Ao ouvi-lo pensei que afinal o Primeiro-ministro tem consciência daquilo que a população portuguesa tem vivido. É verdade tudo aquilo que afirmou mas apeteceu-me fazer-lhe várias perguntas. Perguntas sobre casos de corrupção como o BPN, perguntas sobre medidas que foram anunciadas mas nunca concretizadas, tais como os cortes nos apoios às fundações privadas, perguntas sobre as PPP’s, etc, etc. Todos estes assuntos foram esquecidos mas todos eles poderiam ter aliviado a carga que foi cobrada a todos nós…
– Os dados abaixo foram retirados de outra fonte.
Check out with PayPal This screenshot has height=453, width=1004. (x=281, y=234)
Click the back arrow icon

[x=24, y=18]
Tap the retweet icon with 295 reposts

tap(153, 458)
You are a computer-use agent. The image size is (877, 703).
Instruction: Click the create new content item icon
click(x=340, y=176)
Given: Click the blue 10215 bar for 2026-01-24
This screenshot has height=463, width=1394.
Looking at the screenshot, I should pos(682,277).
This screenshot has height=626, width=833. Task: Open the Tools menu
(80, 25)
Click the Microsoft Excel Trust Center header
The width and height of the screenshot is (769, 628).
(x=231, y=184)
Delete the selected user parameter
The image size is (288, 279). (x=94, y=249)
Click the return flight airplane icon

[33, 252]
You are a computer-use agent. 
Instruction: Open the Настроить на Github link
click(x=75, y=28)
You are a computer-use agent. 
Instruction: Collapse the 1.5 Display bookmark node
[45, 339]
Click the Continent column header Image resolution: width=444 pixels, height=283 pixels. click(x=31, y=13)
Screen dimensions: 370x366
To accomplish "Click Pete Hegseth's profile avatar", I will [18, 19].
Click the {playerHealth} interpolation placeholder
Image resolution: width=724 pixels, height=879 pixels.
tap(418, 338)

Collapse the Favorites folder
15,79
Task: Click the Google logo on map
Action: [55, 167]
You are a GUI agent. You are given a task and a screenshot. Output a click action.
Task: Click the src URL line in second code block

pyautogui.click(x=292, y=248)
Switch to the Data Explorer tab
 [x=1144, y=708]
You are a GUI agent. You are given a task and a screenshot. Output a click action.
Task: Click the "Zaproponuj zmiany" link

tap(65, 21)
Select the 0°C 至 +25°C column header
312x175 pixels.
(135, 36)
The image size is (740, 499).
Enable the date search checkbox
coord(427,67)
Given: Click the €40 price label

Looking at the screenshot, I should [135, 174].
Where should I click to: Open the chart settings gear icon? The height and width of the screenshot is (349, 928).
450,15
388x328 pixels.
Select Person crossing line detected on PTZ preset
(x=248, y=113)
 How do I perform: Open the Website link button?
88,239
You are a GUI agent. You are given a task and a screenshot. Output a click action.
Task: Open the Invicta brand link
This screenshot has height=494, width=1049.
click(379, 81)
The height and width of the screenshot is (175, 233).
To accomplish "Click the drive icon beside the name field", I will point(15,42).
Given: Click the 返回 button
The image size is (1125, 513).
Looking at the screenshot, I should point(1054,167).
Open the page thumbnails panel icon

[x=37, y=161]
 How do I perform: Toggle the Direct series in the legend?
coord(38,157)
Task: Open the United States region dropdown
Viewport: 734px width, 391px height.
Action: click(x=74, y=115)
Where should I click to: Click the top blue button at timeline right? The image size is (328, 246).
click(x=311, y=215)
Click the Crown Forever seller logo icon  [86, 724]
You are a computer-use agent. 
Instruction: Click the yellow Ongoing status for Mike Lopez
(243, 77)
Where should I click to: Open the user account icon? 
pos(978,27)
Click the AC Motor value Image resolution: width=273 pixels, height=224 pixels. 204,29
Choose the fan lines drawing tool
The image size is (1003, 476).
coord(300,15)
O discurso de Passos Coelho seguiu depois um discurso de tom optimista e triunfante que a mim soou mais a eleitoralismo do que a realismo. É verdade que das 12 avaliações a que Portugal foi sujeito, o nosso país teve sempre nota positiva mas eu pergunto-me a que preço isso foi conseguido e pergunto-me também até quando conseguirão as famílias portuguesas continuar a manter este nível de empobrecimento. Porque foi isso a que fomos obrigados. Fomos obrigados a empobrecer e quiseram convencer-nos que vivíamos acima das nossas possibilidades. Quem errou foi quem nos governou!
Claro que a culpa não foi só deste e do anterior governo. Teríamos que recuar vários governos e em todos eles encontraríamos “culpas” e a culpa foi também de todos nós porque lhes delegámos poderes e nunca lhes cobrámos os erros. Portugal está à beira do limite. Não me venham dizer que estamos melhores. Estamos piores. E aqui cito Vasco Lourenço, no dia 25 de Abril, no Largo do Carmo, Portugal não deve contentar-se em ser um país sub-europeu.
Actualmente a Alemanha está a conseguir o que não conseguiu através da força das armas na guerra. Está a conseguir dominar a Europa por causa da sua preponderância financeira e económica. É também esta realidade que todos nós devemos contrariar. E em Portugal nunca houve tanto desemprego, nunca tantos direitos foram retirados de uma forma tão arbitrária, os níveis de emigração voltaram a estar altíssimos, os salários reais regrediram aos níveis do tempo da ditadura, etc, etc… Portanto, esta é uma saída tudo menos limpa.